START Entries shown

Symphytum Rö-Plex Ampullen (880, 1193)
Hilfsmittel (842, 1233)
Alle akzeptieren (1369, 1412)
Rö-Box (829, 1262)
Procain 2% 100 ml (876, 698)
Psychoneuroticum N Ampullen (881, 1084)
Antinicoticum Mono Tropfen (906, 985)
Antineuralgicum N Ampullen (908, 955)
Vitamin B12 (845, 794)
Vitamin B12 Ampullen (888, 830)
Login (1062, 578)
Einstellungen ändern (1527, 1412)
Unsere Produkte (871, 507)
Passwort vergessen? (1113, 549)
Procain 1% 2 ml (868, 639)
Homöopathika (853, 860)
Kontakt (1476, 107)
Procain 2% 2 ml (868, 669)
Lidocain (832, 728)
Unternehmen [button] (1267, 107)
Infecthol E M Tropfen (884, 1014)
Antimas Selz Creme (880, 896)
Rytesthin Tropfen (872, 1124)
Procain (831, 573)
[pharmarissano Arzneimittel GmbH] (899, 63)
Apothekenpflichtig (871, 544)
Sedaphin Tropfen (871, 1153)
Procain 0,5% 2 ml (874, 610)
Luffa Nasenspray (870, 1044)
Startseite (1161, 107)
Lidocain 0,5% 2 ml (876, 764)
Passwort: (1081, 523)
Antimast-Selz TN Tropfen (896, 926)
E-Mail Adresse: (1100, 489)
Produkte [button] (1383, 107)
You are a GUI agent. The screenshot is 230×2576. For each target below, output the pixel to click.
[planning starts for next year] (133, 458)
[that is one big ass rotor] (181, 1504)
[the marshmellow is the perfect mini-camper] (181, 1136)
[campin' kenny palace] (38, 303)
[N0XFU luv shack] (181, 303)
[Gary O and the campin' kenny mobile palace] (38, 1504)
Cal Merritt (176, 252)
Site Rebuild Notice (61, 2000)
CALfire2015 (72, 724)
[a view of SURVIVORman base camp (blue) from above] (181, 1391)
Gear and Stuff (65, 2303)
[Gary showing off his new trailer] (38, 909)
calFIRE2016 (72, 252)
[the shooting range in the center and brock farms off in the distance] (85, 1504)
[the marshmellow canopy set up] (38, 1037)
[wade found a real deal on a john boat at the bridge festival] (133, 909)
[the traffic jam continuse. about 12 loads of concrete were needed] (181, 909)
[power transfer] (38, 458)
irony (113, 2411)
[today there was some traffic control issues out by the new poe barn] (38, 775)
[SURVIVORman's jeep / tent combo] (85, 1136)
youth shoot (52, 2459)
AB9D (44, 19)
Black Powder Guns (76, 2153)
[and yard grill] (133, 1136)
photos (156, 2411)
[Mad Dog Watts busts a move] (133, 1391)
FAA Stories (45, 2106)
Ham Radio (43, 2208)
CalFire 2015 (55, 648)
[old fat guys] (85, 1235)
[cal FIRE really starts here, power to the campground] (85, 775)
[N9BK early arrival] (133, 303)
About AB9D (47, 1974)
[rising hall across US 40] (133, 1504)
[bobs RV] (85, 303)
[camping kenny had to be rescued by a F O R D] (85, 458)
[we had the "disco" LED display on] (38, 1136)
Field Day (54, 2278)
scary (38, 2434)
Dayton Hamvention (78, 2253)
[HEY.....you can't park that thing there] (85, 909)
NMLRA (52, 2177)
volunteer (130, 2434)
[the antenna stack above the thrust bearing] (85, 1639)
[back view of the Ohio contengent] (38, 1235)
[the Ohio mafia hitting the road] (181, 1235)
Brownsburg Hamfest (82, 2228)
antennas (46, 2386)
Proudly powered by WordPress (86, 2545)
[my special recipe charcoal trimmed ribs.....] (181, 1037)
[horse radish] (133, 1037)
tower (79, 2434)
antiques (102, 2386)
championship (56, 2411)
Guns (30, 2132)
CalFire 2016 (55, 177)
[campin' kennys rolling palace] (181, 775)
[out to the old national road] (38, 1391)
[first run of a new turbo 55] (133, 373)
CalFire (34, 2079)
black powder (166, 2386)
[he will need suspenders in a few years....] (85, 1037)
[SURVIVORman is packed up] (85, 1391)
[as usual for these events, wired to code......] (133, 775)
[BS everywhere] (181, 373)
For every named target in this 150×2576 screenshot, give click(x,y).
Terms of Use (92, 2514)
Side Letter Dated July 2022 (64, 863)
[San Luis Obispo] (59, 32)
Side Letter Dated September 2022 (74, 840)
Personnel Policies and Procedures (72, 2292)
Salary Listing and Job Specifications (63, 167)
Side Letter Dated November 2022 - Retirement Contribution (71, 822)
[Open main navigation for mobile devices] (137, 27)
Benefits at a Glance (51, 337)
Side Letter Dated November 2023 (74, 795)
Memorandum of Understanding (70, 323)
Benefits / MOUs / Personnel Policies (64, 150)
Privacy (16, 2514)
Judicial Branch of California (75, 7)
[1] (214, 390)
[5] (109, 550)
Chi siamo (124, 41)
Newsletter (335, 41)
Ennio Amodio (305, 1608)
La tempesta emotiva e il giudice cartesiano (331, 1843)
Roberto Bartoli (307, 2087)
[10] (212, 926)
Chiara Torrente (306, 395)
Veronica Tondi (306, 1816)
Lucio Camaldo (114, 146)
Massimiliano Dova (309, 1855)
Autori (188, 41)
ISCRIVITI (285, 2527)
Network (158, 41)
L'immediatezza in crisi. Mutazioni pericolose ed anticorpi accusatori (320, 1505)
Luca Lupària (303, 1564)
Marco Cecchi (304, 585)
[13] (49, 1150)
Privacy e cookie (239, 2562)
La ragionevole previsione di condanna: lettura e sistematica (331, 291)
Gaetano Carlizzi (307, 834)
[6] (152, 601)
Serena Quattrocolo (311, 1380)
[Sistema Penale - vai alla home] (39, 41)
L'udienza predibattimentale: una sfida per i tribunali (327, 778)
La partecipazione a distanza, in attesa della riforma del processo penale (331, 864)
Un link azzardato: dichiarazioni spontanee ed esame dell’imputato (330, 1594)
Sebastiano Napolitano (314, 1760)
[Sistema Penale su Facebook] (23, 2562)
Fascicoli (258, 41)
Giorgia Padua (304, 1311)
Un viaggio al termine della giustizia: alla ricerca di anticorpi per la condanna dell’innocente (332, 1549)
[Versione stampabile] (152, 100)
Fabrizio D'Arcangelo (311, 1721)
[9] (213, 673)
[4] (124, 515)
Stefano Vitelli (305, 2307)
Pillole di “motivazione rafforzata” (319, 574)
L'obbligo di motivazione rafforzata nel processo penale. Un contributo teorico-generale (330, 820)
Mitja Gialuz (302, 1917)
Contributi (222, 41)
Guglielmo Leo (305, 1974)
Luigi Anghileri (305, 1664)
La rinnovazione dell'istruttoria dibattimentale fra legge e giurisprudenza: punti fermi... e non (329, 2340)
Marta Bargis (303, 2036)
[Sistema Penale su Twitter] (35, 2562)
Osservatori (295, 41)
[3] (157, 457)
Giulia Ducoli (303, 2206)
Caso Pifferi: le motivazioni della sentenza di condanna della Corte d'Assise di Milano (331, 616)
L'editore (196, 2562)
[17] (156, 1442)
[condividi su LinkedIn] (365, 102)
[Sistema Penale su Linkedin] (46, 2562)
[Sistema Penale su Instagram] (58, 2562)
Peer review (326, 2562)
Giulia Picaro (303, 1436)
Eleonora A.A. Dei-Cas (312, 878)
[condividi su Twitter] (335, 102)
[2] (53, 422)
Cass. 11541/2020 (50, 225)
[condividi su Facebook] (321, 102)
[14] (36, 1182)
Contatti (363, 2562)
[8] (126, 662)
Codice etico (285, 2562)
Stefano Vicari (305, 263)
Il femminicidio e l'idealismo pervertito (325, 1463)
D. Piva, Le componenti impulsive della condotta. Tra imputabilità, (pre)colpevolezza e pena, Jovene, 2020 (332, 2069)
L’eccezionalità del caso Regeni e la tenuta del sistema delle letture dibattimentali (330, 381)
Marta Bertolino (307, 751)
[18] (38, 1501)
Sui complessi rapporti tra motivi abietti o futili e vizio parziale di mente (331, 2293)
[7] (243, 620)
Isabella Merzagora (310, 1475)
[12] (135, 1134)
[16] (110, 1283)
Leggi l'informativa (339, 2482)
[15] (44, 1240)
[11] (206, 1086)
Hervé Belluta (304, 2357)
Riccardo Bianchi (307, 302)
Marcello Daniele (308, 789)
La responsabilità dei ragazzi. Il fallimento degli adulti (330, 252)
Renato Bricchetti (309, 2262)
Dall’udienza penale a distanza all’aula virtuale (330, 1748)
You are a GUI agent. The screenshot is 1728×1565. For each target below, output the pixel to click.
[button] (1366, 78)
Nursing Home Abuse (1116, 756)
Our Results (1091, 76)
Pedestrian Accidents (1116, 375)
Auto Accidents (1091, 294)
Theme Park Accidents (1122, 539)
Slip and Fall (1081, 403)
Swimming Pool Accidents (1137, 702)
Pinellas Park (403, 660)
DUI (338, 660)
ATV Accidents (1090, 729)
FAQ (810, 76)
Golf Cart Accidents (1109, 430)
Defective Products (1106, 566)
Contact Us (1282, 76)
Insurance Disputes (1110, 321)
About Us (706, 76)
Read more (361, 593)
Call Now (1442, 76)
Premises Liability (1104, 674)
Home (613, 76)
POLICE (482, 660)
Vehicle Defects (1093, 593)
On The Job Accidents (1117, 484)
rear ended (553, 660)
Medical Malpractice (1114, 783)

END Entries shown

### Your objective:
As the answer, set down only the lines from the data above between the one holding "[cal FIRE really" and the one holding "[BS everywhere] (181, 373)", inclusive, exactly as they read.

### Solution to this exercise:
[cal FIRE really starts here, power to the campground] (85, 775)
[N9BK early arrival] (133, 303)
About AB9D (47, 1974)
[rising hall across US 40] (133, 1504)
[bobs RV] (85, 303)
[camping kenny had to be rescued by a F O R D] (85, 458)
[we had the "disco" LED display on] (38, 1136)
Field Day (54, 2278)
scary (38, 2434)
Dayton Hamvention (78, 2253)
[HEY.....you can't park that thing there] (85, 909)
NMLRA (52, 2177)
volunteer (130, 2434)
[the antenna stack above the thrust bearing] (85, 1639)
[back view of the Ohio contengent] (38, 1235)
[the Ohio mafia hitting the road] (181, 1235)
Brownsburg Hamfest (82, 2228)
antennas (46, 2386)
Proudly powered by WordPress (86, 2545)
[my special recipe charcoal trimmed ribs.....] (181, 1037)
[horse radish] (133, 1037)
tower (79, 2434)
antiques (102, 2386)
championship (56, 2411)
Guns (30, 2132)
CalFire 2016 (55, 177)
[campin' kennys rolling palace] (181, 775)
[out to the old national road] (38, 1391)
[first run of a new turbo 55] (133, 373)
CalFire (34, 2079)
black powder (166, 2386)
[he will need suspenders in a few years....] (85, 1037)
[SURVIVORman is packed up] (85, 1391)
[as usual for these events, wired to code......] (133, 775)
[BS everywhere] (181, 373)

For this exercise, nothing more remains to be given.